TASK DIRECTIONS:
Count the lines in the entries below that contain the string "edit". Reply with the number alone.

Dataset entries:
*-*-*
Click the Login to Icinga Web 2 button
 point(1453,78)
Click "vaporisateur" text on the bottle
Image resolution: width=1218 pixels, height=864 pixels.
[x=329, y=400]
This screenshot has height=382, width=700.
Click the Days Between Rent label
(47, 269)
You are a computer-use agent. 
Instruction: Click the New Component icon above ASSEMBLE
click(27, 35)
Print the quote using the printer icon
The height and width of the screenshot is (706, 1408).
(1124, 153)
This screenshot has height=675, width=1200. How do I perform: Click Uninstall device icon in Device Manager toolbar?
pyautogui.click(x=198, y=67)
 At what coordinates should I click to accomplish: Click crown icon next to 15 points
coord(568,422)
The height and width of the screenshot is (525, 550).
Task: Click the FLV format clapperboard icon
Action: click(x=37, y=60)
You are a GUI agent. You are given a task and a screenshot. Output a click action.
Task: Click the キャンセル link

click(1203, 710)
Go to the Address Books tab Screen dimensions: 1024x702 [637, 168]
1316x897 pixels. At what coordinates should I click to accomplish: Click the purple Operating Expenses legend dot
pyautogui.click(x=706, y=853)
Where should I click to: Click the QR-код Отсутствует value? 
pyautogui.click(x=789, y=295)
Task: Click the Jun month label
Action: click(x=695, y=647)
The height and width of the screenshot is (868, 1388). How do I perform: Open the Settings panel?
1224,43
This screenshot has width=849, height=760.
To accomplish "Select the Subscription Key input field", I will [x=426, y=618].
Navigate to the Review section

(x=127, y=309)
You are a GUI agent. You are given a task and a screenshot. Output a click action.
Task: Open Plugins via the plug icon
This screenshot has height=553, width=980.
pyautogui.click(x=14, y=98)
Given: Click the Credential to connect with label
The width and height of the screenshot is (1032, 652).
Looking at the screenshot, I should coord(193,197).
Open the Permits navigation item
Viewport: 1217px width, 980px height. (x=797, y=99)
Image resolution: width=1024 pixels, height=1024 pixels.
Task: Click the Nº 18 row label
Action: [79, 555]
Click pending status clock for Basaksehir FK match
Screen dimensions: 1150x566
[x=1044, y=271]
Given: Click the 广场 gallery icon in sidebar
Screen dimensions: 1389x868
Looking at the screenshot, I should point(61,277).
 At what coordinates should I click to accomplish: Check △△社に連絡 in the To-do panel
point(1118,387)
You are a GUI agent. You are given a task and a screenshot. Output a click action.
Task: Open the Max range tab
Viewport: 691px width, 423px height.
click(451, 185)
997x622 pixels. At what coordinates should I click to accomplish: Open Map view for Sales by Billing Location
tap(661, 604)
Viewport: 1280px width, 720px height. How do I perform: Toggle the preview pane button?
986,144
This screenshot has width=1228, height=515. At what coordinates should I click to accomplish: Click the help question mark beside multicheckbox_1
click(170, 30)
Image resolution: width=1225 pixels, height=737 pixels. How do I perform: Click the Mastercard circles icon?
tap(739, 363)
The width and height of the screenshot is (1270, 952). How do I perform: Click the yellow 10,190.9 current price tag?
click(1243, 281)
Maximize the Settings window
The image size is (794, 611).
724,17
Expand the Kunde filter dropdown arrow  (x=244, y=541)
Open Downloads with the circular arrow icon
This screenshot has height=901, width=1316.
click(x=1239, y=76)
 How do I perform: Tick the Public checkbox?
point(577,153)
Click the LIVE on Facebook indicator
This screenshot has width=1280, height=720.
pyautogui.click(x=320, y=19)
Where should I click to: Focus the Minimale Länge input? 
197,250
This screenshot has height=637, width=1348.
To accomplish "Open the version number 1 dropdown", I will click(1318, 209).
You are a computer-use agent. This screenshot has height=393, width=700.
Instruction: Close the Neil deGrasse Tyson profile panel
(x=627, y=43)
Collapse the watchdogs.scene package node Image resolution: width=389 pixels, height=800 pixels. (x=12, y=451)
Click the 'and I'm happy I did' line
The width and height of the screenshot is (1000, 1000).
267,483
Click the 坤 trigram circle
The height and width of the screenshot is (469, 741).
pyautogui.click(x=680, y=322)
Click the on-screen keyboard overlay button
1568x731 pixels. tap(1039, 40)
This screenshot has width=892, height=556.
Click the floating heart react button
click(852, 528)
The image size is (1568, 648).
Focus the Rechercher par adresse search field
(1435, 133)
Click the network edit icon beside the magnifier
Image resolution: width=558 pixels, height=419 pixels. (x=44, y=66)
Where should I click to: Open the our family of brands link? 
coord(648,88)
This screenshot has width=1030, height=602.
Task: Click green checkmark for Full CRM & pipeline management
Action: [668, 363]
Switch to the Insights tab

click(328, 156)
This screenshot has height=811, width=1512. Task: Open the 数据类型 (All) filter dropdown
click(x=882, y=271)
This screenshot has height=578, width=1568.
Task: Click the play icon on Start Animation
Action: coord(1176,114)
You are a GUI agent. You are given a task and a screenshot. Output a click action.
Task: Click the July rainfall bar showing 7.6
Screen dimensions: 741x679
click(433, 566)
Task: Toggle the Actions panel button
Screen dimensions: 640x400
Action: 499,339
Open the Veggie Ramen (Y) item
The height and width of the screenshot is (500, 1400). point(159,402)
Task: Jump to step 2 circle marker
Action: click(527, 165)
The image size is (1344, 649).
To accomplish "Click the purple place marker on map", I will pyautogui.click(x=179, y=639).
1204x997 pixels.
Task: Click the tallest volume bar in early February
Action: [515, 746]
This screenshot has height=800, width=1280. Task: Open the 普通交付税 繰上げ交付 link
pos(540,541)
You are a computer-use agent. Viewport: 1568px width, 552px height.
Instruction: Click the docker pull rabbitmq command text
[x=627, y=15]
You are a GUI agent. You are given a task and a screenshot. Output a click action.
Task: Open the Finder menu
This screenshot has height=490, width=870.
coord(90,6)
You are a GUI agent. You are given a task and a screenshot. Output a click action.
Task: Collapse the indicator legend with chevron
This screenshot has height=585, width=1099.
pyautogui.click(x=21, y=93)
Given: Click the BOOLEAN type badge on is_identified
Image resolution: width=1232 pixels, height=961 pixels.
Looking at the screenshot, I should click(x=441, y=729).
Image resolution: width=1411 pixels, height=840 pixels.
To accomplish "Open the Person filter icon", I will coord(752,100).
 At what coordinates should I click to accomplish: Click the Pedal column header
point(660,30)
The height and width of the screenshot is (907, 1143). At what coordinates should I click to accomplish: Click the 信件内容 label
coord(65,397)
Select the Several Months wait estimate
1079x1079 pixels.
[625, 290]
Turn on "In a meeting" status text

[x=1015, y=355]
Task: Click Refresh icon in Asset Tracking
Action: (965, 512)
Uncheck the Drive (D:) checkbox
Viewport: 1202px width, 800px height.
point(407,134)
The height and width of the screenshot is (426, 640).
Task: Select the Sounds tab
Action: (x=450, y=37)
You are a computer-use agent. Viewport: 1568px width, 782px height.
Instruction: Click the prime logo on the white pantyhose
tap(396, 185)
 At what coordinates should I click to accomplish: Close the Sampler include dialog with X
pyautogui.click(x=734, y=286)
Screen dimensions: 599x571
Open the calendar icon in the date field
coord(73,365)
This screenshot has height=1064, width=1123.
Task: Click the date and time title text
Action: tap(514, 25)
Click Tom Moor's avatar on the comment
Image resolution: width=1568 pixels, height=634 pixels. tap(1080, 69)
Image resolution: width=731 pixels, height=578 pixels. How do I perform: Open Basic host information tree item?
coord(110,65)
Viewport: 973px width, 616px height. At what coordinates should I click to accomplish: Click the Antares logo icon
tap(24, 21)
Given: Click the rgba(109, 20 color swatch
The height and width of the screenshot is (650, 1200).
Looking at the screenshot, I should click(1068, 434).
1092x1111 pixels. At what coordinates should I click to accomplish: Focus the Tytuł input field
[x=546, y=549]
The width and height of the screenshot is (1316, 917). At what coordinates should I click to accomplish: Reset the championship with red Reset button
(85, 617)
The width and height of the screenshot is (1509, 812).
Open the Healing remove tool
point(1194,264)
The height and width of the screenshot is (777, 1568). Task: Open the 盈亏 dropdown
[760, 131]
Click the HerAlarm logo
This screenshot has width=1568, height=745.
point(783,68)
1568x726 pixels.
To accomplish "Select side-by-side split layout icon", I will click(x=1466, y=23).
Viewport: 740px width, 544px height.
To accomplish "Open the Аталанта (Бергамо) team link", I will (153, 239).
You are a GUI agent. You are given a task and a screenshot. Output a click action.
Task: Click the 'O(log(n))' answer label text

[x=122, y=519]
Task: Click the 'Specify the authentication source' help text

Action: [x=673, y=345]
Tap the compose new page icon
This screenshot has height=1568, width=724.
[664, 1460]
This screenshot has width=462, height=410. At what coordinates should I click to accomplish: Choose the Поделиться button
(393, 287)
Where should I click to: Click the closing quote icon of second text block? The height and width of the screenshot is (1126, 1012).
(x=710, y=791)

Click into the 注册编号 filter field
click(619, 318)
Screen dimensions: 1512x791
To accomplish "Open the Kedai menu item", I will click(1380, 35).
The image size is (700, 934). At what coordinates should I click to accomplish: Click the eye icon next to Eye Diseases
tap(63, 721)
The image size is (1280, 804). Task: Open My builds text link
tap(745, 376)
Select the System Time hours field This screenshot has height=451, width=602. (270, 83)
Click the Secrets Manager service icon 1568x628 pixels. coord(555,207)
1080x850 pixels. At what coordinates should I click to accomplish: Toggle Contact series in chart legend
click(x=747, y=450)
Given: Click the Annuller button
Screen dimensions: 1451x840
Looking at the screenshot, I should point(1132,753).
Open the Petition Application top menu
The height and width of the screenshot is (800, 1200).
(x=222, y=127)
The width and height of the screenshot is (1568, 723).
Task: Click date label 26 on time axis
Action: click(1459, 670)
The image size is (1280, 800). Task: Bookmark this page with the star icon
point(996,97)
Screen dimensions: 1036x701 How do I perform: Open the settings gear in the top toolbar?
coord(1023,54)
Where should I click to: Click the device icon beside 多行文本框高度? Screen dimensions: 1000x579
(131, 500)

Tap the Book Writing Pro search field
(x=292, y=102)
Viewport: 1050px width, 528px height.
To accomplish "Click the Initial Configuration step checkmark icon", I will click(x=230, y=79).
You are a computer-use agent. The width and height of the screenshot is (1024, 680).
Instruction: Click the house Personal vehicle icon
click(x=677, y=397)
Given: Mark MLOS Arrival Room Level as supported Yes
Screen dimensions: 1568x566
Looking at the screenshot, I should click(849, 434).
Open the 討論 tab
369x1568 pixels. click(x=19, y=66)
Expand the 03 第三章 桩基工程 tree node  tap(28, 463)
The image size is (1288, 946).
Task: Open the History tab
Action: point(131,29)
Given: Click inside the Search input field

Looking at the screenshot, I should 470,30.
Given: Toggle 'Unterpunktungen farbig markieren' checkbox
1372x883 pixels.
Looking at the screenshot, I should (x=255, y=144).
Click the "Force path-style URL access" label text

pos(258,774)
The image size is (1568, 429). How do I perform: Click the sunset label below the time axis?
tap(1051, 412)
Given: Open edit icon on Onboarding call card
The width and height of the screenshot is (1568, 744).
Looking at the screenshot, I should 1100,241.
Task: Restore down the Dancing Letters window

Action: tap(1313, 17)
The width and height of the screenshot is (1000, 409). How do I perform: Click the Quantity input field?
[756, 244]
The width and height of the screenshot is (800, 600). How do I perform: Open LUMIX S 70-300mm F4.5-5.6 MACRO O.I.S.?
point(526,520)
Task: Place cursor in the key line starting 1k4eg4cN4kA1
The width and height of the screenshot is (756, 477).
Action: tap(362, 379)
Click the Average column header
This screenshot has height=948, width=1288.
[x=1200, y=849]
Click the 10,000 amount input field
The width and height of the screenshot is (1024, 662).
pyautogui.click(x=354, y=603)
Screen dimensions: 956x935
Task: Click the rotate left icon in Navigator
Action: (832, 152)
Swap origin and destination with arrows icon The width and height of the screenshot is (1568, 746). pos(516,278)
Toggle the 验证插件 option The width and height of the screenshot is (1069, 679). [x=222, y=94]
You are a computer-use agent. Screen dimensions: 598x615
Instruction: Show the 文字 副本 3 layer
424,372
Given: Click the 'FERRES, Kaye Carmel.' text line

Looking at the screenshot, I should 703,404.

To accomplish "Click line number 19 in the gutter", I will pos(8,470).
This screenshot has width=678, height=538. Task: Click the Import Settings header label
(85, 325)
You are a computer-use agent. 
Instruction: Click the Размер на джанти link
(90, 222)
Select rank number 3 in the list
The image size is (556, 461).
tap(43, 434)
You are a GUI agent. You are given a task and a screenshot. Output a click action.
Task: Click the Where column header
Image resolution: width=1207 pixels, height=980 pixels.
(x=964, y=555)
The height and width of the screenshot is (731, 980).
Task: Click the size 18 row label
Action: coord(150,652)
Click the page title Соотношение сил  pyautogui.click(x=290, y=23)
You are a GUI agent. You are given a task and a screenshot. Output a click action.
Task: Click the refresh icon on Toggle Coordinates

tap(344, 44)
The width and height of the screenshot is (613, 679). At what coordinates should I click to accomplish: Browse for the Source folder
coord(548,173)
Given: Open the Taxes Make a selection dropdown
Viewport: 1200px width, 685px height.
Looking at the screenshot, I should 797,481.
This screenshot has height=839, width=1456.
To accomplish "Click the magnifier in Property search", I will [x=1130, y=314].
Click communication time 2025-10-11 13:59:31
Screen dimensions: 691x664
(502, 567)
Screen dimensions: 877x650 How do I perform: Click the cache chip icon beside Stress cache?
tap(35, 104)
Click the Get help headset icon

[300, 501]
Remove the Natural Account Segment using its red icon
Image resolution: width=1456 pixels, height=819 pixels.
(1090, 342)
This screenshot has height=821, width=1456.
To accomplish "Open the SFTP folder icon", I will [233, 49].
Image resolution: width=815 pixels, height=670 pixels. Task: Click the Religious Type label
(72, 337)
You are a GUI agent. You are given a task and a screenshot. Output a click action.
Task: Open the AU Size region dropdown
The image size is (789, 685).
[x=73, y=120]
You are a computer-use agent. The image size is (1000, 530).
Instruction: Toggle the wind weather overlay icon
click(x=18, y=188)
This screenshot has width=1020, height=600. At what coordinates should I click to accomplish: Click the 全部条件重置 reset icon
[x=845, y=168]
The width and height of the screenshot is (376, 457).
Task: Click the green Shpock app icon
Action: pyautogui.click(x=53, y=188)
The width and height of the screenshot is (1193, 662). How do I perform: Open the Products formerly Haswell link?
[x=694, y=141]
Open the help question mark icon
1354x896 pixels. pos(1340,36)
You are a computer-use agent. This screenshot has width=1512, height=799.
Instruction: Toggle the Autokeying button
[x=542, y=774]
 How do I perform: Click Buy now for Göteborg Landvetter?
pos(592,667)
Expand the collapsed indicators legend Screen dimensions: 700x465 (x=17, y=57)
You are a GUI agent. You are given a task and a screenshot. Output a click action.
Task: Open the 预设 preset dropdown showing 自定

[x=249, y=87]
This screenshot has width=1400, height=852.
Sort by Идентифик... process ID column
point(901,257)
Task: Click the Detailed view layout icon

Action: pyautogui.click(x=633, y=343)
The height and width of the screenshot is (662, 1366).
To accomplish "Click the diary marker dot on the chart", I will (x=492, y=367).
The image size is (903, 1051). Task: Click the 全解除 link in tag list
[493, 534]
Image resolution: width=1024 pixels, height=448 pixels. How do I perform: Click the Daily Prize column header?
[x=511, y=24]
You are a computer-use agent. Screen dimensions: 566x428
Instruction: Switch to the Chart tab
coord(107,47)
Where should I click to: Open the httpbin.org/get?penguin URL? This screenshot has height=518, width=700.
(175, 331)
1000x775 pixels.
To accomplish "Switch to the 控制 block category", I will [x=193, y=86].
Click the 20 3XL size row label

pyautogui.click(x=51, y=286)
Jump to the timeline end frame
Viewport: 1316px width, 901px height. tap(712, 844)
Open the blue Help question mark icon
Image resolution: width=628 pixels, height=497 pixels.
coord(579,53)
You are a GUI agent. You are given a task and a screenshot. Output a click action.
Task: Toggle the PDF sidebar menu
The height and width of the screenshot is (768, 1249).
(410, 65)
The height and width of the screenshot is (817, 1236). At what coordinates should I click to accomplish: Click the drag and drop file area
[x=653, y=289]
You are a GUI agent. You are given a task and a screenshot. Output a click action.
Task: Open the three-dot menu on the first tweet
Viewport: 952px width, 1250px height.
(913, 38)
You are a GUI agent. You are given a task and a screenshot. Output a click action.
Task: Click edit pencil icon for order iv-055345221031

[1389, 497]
*-*-*
ANSWER TO THE EXERCISE:
3